Colorado Republican district conventions, April 2, 2016, April 7–8, 2016
| Candidate | Votes | Percentage | Actual delegate count |  |  |
| Bound | Unbound | Total |
| Ted Cruz | 0 | 0.0% | 17 | 4 | 21 |
| Donald Trump | 0 | 0.0% | 0 | 0 | 0 |
| John Kasich | 0 | 0.0% | 0 | 0 | 0 |
| Marco Rubio (withdrawn) | 0 | 0.0% | 0 | 0 | 0 |
| Ben Carson (withdrawn) | 0 | 0.0% | 0 | 0 | 0 |
| Uncommitted | 0 | 0.0% | 0 | 0 | 0 |
| Unprojected delegates: |  |  | 0 | 0 | 0 |
| Total: | 0 | 100.00% | 17 | 4 | 21 |
Source: The Green Papers

Colorado Republican state convention, April 9, 2016
| Candidate | Votes | Percentage | Actual delegate count |  |  |
| Bound | Unbound | Total |
| Ted Cruz | 0 | 0.0% | 13 | 0 | 13 |
| Donald Trump | 0 | 0.0% | 0 | 1 | 1 |
| John Kasich | 0 | 0.0% | 0 | 0 | 0 |
| Marco Rubio (withdrawn) | 0 | 0.0% | 0 | 0 | 0 |
| Ben Carson (withdrawn) | 0 | 0.0% | 0 | 0 | 0 |
| Uncommitted | 0 | 0.0% | 0 | 0 | 0 |
| Unprojected delegates: |  |  | 0 | 2 | 2 |
| Total: | 0 | 100.00% | 13 | 3 | 16 |
Source: The Green Papers

==Future outlook==
The Colorado result was considered to be a discouraging result for the Trump campaign, an encouraging result for "Stop Trump" forces and a strong predictor of how a contested convention would result.

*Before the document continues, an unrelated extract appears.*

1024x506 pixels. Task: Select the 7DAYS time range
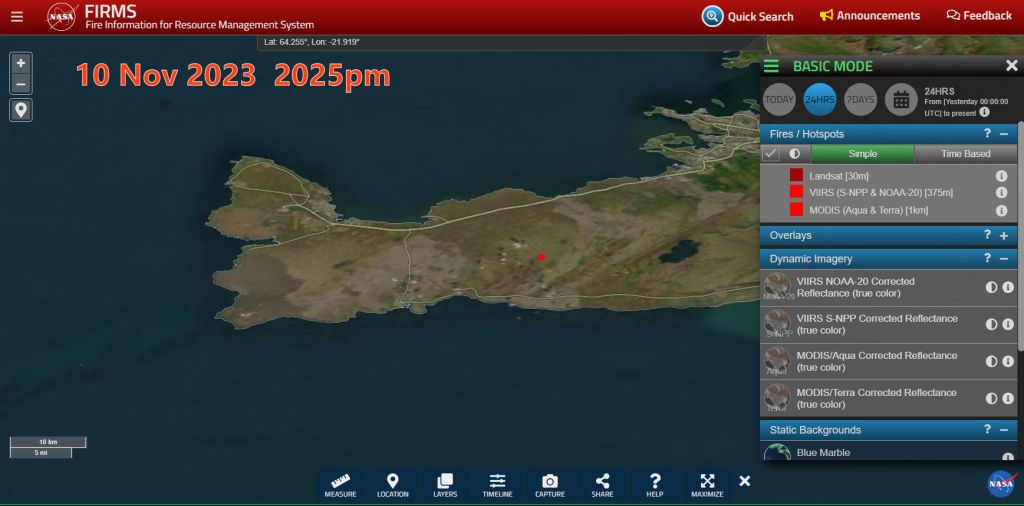click(860, 99)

Further discouraging results for Trump came in the Wisconsin primary, which was held during the Colorado district conventions. Trump's lack of organization was apparent in the fact that his campaign surrogates failed to create a delegate slate until the third district convention. A contested convention would be similar to a district convention in the need for a strong ground game and winning over unbound delegates, similar to the Colorado process.